Ankara, che proprio da Trump quattro giorni fa aveva ricevuto il via libera, dovrebbe sapere perfettamente dove si trovano i militari a stelle e strisce. Intanto di ora in ora si fa sempre più forte la condanna internazionale per l’offensiva nel nord-est della Siria. L’ultimo monito è giunto dal Pentagono, mentre da Usa e Ue cresce la spinta per l’imposizione di sanzioni al governo di Recep Tayyip Erdogan, se non cesserà le ostilità. E intanto, Olanda e Paesi scandinavi hanno già deciso di sospendere la vendita di armi al suo esercito. Newsweek riferisce anche che il funzionario Usa ha spiegato “che i bombardamenti erano così pesanti che il personale degli Stati Uniti ha preso in considerazione la possibilità di sparare in difesa“.

- _Consegna_
Prosegui il brano sull'offensiva turca nel nord-est della Siria partendo dopo la sua ultima frase. I dati non hanno alcun legame con il brano.

- _Estratti dei dati_
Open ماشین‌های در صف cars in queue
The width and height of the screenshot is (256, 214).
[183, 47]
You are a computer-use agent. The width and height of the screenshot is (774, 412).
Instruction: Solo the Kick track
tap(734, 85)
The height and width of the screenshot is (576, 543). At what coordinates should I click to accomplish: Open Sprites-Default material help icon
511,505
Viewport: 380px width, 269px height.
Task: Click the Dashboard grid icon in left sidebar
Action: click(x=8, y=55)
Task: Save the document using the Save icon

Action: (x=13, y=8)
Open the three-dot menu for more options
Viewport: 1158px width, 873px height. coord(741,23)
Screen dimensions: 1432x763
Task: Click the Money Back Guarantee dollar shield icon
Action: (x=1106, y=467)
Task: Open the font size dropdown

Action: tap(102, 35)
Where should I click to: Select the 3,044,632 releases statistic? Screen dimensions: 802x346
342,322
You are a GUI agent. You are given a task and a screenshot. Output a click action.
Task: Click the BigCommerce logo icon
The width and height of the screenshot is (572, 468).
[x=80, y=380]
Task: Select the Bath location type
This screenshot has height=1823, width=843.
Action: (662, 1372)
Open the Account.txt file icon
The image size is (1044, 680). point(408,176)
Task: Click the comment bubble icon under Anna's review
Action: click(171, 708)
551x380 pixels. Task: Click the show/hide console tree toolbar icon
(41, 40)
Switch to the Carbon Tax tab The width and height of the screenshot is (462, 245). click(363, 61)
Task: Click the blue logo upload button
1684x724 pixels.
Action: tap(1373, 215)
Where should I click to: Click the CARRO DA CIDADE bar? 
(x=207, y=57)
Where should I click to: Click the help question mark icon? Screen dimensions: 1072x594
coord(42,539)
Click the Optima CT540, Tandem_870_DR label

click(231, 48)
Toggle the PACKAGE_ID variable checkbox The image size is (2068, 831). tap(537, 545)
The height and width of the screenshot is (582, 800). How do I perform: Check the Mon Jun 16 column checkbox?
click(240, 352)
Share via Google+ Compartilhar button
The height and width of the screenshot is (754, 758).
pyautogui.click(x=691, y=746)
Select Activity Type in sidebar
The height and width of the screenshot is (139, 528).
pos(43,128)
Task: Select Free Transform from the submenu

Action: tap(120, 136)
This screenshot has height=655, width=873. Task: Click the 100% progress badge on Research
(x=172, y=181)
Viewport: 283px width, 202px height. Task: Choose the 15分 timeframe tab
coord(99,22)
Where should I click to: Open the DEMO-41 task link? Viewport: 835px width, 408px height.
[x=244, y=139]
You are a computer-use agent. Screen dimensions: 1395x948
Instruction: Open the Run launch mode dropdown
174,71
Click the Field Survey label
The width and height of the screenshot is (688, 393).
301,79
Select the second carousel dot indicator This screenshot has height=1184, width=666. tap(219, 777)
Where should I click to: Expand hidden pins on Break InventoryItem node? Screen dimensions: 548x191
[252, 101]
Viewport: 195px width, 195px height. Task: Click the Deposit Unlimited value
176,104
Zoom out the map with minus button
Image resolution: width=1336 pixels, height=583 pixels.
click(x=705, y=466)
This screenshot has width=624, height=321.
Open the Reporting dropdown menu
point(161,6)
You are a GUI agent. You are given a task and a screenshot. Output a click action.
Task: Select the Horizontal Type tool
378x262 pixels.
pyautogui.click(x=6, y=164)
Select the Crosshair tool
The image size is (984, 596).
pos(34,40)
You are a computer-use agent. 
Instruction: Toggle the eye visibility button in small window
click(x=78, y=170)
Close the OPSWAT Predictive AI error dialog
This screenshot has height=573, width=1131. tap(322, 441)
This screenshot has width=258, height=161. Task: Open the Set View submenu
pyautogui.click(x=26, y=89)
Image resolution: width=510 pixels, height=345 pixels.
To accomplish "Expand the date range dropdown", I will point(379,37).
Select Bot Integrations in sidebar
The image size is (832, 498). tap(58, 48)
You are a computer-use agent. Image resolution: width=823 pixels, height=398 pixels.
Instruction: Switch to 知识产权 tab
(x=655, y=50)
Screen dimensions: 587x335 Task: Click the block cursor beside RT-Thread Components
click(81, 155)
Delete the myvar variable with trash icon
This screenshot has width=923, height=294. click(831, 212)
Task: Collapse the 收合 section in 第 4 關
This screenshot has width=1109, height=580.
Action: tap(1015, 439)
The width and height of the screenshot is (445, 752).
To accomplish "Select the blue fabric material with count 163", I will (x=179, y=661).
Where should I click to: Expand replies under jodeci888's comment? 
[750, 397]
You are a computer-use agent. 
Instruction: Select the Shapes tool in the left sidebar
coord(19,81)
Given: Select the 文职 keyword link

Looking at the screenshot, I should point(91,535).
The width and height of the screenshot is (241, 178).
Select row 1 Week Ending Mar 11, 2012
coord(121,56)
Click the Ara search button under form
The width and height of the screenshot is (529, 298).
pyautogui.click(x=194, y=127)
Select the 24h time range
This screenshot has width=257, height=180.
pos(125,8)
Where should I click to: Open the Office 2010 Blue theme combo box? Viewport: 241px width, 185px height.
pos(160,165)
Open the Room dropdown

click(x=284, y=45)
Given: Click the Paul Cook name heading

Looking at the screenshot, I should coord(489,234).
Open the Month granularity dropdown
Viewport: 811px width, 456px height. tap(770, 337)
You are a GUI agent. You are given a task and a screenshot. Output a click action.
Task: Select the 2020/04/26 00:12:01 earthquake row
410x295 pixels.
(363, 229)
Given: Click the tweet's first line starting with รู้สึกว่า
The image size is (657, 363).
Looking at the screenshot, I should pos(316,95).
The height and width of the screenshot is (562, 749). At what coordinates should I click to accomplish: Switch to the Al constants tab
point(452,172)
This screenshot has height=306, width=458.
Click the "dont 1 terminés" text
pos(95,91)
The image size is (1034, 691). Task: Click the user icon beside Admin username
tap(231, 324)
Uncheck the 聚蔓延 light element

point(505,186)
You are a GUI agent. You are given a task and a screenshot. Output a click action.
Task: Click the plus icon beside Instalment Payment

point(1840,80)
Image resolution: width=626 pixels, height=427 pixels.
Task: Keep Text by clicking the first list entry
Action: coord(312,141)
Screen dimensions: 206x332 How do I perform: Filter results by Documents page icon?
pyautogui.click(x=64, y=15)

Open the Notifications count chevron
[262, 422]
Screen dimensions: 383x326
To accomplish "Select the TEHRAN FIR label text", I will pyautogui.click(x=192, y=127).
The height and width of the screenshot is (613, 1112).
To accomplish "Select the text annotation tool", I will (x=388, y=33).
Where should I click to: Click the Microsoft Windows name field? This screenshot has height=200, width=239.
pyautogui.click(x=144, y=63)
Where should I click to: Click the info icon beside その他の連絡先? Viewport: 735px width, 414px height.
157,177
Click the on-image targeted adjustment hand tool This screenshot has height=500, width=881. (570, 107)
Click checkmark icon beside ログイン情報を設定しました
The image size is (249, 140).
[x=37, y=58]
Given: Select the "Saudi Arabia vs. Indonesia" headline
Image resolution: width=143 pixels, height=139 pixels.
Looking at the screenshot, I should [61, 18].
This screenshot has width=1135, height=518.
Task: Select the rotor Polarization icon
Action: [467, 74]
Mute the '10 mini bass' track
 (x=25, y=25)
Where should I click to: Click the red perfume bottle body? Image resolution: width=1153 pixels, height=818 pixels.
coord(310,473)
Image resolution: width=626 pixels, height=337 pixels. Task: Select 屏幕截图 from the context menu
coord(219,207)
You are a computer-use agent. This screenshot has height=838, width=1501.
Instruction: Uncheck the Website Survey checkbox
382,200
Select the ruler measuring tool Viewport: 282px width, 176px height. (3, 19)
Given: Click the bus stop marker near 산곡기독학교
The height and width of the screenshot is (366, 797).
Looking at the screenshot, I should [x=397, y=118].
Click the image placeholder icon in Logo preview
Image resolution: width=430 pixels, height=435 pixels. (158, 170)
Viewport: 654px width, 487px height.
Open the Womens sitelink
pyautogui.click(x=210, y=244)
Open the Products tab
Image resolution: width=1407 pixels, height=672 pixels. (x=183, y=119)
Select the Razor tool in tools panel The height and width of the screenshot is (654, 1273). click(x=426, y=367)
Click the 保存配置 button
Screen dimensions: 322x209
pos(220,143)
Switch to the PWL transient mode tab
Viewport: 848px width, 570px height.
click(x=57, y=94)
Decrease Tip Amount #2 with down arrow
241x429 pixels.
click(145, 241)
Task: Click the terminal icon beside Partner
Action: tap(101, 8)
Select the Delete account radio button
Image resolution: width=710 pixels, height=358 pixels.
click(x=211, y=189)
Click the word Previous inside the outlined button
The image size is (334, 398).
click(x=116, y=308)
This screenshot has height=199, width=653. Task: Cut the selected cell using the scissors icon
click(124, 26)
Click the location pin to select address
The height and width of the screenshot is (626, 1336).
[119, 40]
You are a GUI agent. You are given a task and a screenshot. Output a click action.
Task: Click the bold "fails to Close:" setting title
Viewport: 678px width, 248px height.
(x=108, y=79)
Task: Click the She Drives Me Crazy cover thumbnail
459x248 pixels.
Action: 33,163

- _Risposta scritta_
I timori crescono anche sul destino dei jihadisti detenuti nelle prigioni curde. Cinque di loro sarebbero riusciti a fuggire dopo un raid aereo turco sulla prigione di Qamishli. Da Bruxelles si parla di “seria preoccupazione”. Timori espressi anche da Vladimir Putin, nonostante i rapporti stretti con Erdogan. C’è il rischio che i miliziani detenuti nelle carceri curde “possano fuggire. Non sono sicuro che Ankara possa prendere il controllo della situazione”, ha detto il presidente russo, secondo cui la regione curda sarebbe più sicura nelle mani del suo protetto Bashar al Assad.
Sul terreno la situazione si fa sempre più allarmante. Gli sfollati interni provocati dall’offensiva sono ormai decine di migliaia, 100mila secondo un calcolo dell’Onu. Medici Senza Frontiere ha fatto sapere di aver dovuto interrompere le sue attività nell’ospedale di Tal Abyad, cuore dell’offensiva turca, che serve circa 200mila persone, e ridurre altri soccorsi nella regione.